Lettre ouverte à M. Patrick Kron, PDG du groupe Alstom.

Comme vous le savez sans doute, le projet brésilien de construction du barrage de Belo Monte sur le fleuve Xingù, auquel Alstom participe, est en train de susciter une prise de conscience internationale. Comment en serait-il autrement, alors que, dans un scénario qui ressemble tristement au récent film Avatar de James Cameron, les droits des populations indigènes sont une fois de plus bafoués, pour faire place à une exploitation industrielle destructrice ?

Les chefs des tribus du bassin du Xingù ayant promis « la guerre » au gouvernement brésilien en cas de refus du dialogue, Alstom souhaite-il vraiment s’associer à ce qui s’annonce déjà comme un désastre en terme d’image pour le Brésil et ses partenaires, à trois ans du lancement de la Coupe de monde de football dans ce pays ?

Oui, votre contrat de fourniture de turbines pour le barrage de Belo Monte s’élèverait à 500 millions d’euros.

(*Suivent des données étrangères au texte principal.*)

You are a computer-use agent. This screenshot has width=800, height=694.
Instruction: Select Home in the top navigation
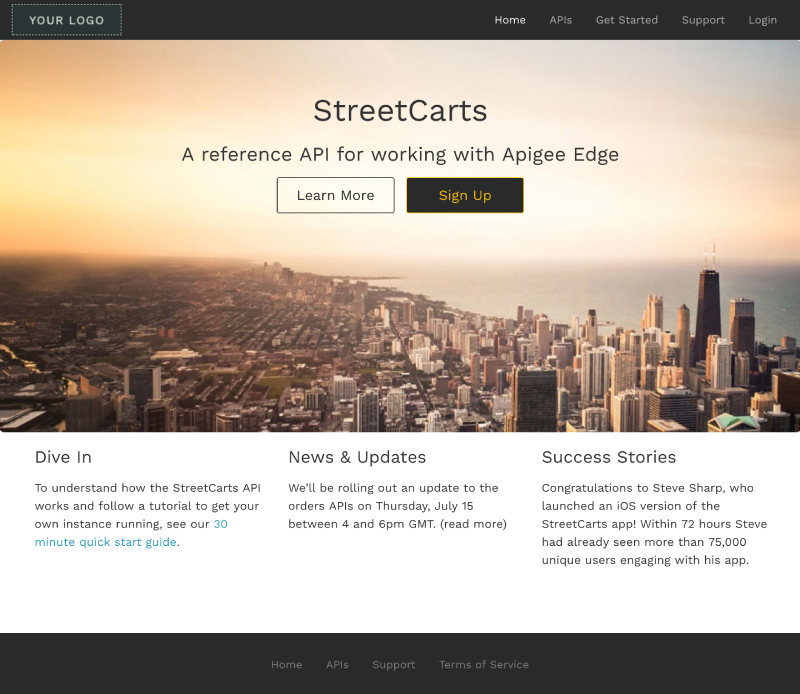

Oui, vous vous attendriez à d’autres contrats, car ce barrage n’est que le premier d’une longue série qui détruira définitivement l’ensemble de la région du Xingù en inondant des milliers d’hectares de forêt primaire. Mais que vaudra cet argent si Alstom se retrouve demain pris au piège d’un conflit qui vous dépasse ?

La société Alstom met en avant sa maîtrise des énergies renouvelables du vent et de la biomasse. Le Brésil est sûrement l’un des endroits au monde où ces deux éléments sont présents en abondance. N’est-il pas temps de faire preuve de créativité et de convaincre votre client brésilien que les équipes d’Alstom peuvent trouver une autre solution à son problème énergétique, que celle l’on cherche partout à imposer, par manque d’imagination ? Comme au 19e siècle, le développement économique doit-il forcément s’accompagner de la destruction des cultures humaines et des milieux naturels dans lesquels elles vivent ?

Le temps presse. Les décisions que vous prendrez seront lourdes de conséquences. Mais ce qui pouvait autrefois être passé sous silence occupe aujourd’hui le devant de la scène. Mettez-vous un seul instant à la place de ces tribus, à qui vous retirez la raison même de leur existence. Qu’ont-ils à perdre, face à des puissances qui les ignorent ? Rien. Imaginez alors qu’ils décident d’aller jusqu’au bout de leur démarche, et qu’il déclarent, effectivement, « la guerre ». Il faudra bien un jour commencer à réaliser que, en ce début chaotique de 21e siècle, le business as usual n’existe plus.